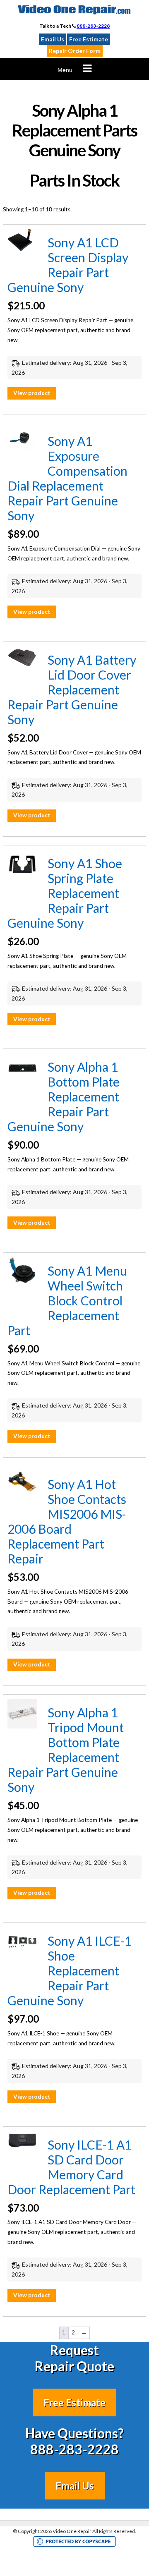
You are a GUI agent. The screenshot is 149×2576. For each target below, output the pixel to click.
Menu (65, 70)
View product (31, 393)
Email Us (52, 39)
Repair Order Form (75, 50)
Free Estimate (88, 39)
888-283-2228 (93, 26)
================
**YOUR TASK:**
Please print the lines from the one containing "Email Us (52, 39)" through the last line of the material, exactly, and leave out all other lines.

**EXPECTED OUTPUT:**
Email Us (52, 39)
Repair Order Form (75, 50)
Free Estimate (88, 39)
888-283-2228 (93, 26)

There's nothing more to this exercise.